Comportamento Típico Manutenção de depósitos não declarados no exterior, remessas clandestinas, “lavagem”.
Relação com o Fisco Informações ocultadas deliberadamente; operações paralelas ao sistema oficial.
Substância Econômica Estruturas usadas para esconder beneficiário final e origem dos recursos.
Situação Legal Ilícita, sujeita a responsabilização penal (ação penal, prisão, bloqueio de bens).
Exemplo Simplificado Mandar dinheiro ao exterior por meio de doleiro e reintroduzir como “investimento estrangeiro”.

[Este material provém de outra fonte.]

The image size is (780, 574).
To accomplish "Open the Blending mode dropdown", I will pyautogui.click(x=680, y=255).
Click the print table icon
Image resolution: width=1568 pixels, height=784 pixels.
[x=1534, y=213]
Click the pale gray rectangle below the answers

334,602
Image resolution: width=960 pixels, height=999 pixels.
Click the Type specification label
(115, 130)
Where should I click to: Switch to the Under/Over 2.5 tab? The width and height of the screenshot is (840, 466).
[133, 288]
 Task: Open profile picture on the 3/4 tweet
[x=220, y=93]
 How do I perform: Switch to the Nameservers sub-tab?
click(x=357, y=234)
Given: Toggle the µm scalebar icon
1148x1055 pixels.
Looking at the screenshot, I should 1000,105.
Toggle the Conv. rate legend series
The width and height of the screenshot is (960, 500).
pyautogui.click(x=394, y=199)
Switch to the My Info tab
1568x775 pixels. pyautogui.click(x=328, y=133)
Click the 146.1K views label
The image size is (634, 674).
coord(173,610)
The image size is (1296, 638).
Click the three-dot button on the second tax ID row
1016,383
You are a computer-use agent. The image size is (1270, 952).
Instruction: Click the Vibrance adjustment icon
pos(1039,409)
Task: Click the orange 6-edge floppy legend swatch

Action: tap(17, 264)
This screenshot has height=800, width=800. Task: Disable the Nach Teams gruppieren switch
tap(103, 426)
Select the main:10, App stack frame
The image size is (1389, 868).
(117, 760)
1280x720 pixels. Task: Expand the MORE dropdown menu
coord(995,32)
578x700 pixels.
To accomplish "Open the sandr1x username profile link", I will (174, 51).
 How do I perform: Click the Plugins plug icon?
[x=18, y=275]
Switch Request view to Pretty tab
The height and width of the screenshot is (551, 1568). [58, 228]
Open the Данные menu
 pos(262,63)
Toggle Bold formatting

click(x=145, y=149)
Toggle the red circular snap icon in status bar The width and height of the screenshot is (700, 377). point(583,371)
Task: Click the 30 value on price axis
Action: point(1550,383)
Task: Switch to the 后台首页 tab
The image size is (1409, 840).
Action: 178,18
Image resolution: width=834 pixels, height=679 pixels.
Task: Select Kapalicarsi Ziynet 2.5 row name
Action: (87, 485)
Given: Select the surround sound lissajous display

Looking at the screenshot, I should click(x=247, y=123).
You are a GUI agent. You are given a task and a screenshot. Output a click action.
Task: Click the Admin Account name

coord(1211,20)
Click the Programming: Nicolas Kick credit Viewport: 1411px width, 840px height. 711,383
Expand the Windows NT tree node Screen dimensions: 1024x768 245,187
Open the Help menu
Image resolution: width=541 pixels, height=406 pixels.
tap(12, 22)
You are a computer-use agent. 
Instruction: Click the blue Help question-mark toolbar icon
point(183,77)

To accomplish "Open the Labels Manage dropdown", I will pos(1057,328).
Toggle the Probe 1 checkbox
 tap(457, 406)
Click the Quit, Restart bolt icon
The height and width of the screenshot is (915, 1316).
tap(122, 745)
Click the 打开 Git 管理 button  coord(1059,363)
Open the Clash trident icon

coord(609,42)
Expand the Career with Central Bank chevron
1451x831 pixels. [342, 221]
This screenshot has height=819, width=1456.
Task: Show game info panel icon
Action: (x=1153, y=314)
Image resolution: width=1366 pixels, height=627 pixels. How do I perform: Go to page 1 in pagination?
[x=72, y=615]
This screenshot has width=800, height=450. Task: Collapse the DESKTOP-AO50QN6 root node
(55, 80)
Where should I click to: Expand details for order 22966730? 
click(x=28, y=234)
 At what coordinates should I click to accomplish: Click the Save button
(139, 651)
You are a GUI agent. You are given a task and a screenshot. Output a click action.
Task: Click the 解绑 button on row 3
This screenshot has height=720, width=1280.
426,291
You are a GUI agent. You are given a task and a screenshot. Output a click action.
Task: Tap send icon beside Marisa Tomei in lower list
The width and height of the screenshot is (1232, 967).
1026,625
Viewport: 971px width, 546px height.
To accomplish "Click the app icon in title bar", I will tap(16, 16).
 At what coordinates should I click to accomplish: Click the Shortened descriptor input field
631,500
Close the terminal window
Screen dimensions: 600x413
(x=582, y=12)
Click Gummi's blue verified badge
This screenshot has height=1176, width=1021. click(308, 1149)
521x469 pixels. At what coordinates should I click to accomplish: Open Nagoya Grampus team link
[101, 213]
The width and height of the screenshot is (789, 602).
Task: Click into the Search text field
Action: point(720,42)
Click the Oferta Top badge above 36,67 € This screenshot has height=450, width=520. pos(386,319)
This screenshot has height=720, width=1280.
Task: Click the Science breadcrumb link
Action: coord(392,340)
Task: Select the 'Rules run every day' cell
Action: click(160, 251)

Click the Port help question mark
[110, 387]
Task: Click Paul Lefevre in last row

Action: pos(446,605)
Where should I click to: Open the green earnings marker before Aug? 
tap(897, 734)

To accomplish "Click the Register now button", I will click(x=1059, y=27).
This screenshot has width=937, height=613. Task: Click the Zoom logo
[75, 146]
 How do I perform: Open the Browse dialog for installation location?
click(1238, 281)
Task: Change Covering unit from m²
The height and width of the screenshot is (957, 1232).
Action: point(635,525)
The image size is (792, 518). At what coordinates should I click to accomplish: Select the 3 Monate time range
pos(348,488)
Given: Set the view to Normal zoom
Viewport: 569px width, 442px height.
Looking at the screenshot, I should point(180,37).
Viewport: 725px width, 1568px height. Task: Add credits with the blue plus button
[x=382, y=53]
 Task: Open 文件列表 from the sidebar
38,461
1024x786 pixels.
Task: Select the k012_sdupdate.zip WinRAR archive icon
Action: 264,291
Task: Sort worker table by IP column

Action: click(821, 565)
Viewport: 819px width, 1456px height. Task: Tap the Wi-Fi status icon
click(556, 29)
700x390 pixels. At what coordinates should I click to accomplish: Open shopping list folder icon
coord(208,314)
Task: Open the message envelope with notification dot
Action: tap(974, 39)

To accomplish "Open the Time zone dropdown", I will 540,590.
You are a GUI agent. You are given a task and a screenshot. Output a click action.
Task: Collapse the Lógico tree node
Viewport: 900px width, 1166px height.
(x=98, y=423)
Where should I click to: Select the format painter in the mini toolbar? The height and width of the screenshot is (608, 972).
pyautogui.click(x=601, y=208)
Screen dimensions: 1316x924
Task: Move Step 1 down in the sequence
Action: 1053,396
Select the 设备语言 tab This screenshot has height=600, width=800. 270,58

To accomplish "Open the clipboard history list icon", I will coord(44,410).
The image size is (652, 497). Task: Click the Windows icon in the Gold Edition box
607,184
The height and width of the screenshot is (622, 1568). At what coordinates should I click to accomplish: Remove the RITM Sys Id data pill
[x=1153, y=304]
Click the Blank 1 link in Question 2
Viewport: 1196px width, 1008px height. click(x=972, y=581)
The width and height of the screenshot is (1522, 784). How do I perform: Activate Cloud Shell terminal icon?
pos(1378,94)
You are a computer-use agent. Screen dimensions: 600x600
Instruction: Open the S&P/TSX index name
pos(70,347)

Perceba que a linha que separa o planejamento lícito da evasão nem sempre está em um detalhe técnico obscuro. Muitas vezes, ela está na intenção e, principalmente, na transparência. Uma estrutura complexa, mas totalmente declarada, com atividades reais e documentação robusta, tende a ser vista como legítima. Já uma estrutura simples, porém oculta ou simulada, tende a ser tratada como evasiva.

Na mira do Fisco: autuações, multas e consequências penais

Na prática, onde o Fisco costuma autuar quando identifica estruturas offshore? Um primeiro foco é a omissão de rendimentos de investimentos no exterior: juros, dividendos, aluguéis e ganhos de capital que não aparecem nem na declaração da pessoa física nem na da pessoa jurídica. Um segundo foco é a tributação de lucros de controladas em paraísos fiscais, especialmente quando a sociedade estrangeira é uma mera holding, sem funcionários, sem escritório, sem substância econômica – o típico “pedaço de papel” usado apenas para acumular lucros em lugar de baixa tributação.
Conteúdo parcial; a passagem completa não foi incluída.